Statistical analysis.

Results are presented as means ± standard errors of the means (SEM). Statistical significance was determined using a nonparametric Mann-Whitney test (∗, P ≤ 0.05; ∗∗, P ≤ 0.01; ∗∗∗, P ≤ 0.001; ∗∗∗∗, P < 0.0001). P values of <0.05 were considered significant (Prism software; Graph-Pad Software Inc.).

RESULTS

Regulatory T cells limit and control inflammation after RSV infection.

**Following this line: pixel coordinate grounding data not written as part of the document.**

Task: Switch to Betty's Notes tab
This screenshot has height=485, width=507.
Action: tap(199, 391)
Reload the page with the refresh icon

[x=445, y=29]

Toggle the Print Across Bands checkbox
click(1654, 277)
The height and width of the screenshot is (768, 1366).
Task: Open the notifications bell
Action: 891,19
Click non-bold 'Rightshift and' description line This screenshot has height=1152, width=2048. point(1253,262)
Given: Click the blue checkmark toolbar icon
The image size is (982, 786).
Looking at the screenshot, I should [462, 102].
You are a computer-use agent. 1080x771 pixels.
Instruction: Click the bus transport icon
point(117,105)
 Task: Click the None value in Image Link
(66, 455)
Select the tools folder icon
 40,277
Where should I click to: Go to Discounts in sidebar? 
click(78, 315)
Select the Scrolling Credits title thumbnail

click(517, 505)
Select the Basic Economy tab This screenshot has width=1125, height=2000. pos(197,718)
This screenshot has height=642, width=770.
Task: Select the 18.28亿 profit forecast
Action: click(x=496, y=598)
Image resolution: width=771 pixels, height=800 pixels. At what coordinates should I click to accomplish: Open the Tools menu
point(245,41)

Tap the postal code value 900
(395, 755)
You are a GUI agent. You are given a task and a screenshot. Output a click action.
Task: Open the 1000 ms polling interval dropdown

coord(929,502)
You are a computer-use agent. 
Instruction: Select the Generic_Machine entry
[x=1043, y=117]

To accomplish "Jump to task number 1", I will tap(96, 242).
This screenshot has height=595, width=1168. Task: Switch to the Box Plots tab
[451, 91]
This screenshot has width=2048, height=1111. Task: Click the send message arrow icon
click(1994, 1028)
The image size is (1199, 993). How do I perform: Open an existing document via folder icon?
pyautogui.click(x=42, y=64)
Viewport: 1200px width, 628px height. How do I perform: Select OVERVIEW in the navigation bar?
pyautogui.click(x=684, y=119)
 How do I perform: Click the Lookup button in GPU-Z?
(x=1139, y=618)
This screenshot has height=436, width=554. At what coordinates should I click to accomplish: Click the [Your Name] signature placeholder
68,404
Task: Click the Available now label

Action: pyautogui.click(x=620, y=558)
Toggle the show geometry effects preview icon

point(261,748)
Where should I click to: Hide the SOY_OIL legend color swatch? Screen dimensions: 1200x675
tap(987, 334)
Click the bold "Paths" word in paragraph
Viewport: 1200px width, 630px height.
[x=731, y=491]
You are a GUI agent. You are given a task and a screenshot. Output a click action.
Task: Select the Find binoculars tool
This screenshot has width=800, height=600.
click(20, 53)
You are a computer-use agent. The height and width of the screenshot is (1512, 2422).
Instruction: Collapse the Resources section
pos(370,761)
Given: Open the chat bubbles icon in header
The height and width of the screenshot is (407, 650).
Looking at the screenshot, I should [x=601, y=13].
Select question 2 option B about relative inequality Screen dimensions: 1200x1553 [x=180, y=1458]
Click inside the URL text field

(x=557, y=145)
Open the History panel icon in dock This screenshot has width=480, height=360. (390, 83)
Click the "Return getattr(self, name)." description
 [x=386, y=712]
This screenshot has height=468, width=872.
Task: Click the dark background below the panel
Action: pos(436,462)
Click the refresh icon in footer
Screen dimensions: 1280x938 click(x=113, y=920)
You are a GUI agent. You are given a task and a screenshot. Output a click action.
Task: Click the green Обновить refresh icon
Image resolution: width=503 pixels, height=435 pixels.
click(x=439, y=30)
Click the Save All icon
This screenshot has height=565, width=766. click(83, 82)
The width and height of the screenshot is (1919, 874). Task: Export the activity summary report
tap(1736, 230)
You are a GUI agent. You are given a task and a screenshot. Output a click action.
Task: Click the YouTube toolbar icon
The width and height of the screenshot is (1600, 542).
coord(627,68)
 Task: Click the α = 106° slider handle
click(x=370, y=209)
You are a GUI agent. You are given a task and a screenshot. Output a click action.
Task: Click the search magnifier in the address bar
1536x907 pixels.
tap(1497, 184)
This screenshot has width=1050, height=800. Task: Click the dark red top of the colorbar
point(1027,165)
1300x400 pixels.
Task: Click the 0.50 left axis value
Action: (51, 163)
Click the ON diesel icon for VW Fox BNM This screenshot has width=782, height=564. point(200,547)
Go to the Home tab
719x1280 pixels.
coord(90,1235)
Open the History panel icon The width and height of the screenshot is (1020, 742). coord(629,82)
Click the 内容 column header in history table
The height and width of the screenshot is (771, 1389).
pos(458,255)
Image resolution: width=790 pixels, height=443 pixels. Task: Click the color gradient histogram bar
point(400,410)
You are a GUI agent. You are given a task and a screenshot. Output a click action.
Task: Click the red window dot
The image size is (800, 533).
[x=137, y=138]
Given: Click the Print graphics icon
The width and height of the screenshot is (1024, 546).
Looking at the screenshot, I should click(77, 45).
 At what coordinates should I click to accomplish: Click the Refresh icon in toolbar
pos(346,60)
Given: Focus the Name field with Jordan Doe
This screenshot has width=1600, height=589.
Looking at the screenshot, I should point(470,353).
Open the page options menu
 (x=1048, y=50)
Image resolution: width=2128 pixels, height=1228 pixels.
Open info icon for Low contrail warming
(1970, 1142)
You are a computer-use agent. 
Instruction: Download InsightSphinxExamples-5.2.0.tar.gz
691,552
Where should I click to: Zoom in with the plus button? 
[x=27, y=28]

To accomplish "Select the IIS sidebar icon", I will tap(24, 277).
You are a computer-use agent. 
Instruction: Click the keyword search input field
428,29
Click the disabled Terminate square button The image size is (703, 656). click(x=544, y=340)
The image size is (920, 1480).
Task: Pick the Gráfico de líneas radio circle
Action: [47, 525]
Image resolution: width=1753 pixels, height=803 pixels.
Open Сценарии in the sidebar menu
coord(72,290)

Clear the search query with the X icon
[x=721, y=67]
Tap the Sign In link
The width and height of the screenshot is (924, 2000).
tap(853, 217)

C57BL/6 mice can be infected with RSV but are more resistant to RSV-induced illness than the BALB/c mice used in most RSV studies (31). We infected wild-type (WT) C57BL/6 or Foxp3DTR (DTR/DT) C57BL/6 mice intranasally with 8 × 105 FFU of human A2 RSV on day 0. Foxp3DTR (DTR/DT) mice were depleted of Foxp3+ Treg cells by injection of diphtheria toxin (DT) intraperitoneally (i.p.) on days −1 and 3. Depletion was highly effective, removing >90% of Treg cells from the lungs of Foxp3DTR mice (DTR/DT/RSV) on day 4 postinfection compared to results for wild-type (WT/RSV) controls (see Fig. S1A in the supplemental material). The frequency of Tregs remained significantly reduced to day 8 in both the airways (BAL) and lungs of depleted DTR/DT mice (see Fig. S1B), although the total numbers of Foxp3+ Treg cells rebounded by day 8 postinfection in the airways (see Fig. S1C). A significant loss of Treg cells was also seen in uninfected Treg-depleted mice (DTR/DT) compared to results for naive WT controls (see Fig. S1A and B).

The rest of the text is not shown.